In early July, as the Pentagon was accelerating the pullout of U.S. troops from Afghanistan, U.S. counterterror analysts circulated a confidential report highlighting a worrisome development thousands of miles away.
The al-Qaida offshoot in Saudi Arabia and Yemen had just published a new edition of its online magazine, Inspire — the first time it had done so in four years. The issue praised a mass shooting that killed 10 people in Boulder, Colo. (although there was no obvious connection to terrorism), and instructed future perpetrators to exploit lax U.S. gun laws by purchasing ready-made gun parts for easy at-home assembly.
Al-Qaida in the Arabian Peninsula “additionally encourages attackers to use incendiary/explosive devices — either Molotov cocktails or improvised explosive devices” in order to “maximize the economic and psychological impact of the attack,” the magazine proclaimed, according to a joint FBI-Department of Homeland Security bulletin distributed to federal and state law enforcement agencies about the new issue of Inspire.

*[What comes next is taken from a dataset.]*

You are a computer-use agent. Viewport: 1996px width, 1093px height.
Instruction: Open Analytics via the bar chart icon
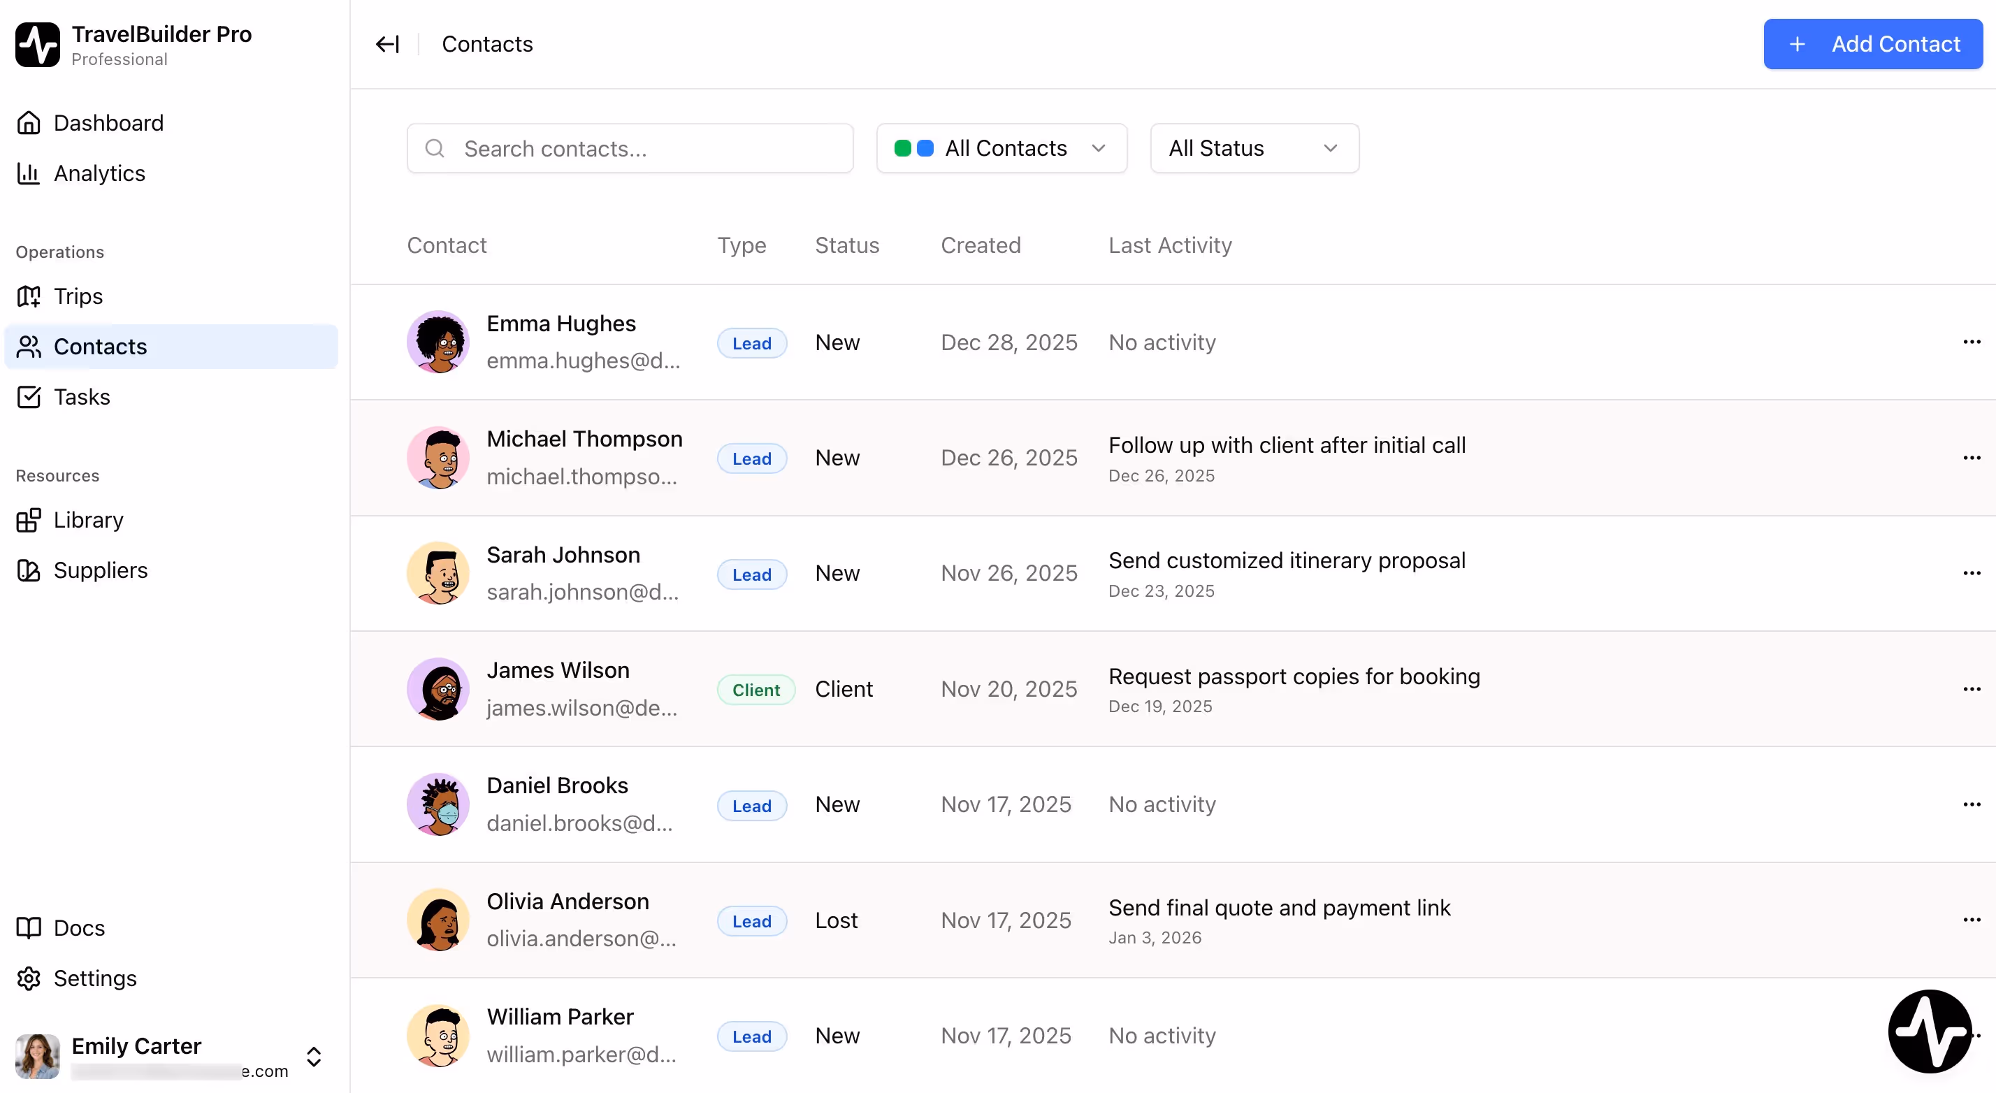coord(29,174)
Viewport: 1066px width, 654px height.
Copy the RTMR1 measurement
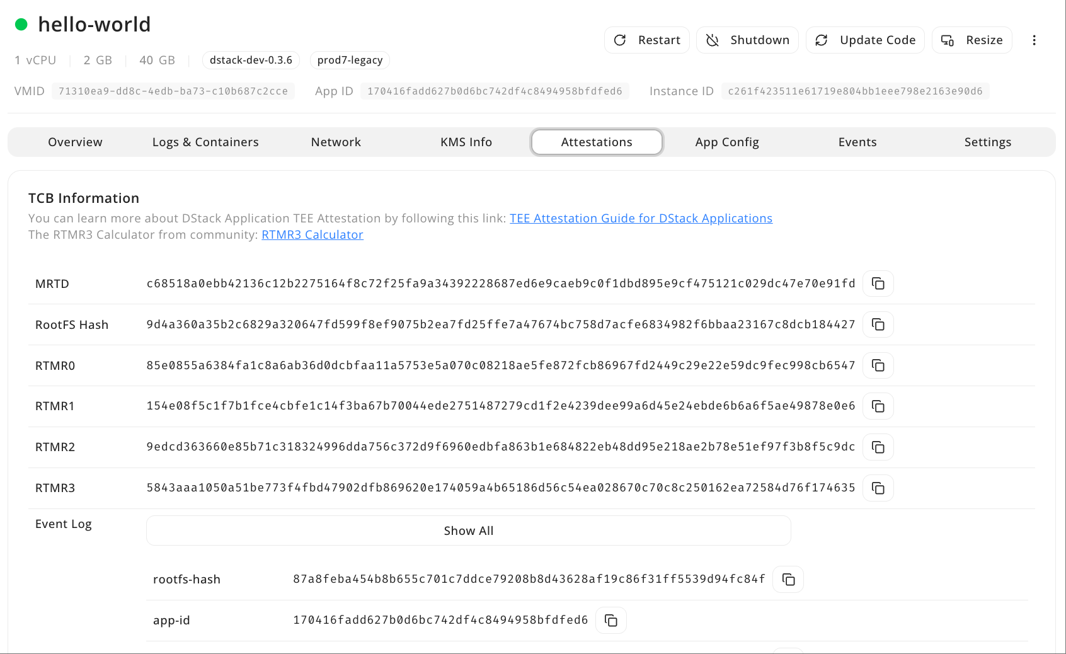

Labeled “for official use only,” a copy of the bulletin was obtained exclusively by Yahoo News.
The bulletin was a stark reminder that, even while President Biden was telling the American public that al-Qaida was “degraded,” the terror group and its affiliates remain very much alive and still quite active trying to figure out ways to cause death and destruction in the U.S. homeland. And as disturbing as the new edition of Inspire was when it surfaced more than a month ago, U.S. officials and counterterrorism experts say the threats from al-Qaida — and similar jihadi groups — are only likely to grow in the aftermath of the Taliban takeover of Afghanistan following the U.S. withdrawal.
“For al-Qaida, this is a dream come true,” said Charles Lister, the director of counterterrorism programs at the Middle East Institute, a Washington-based think tank, about the Taliban victory. “This breathes new life into al-Qaida for the first time in many years — if not since before 9/11.”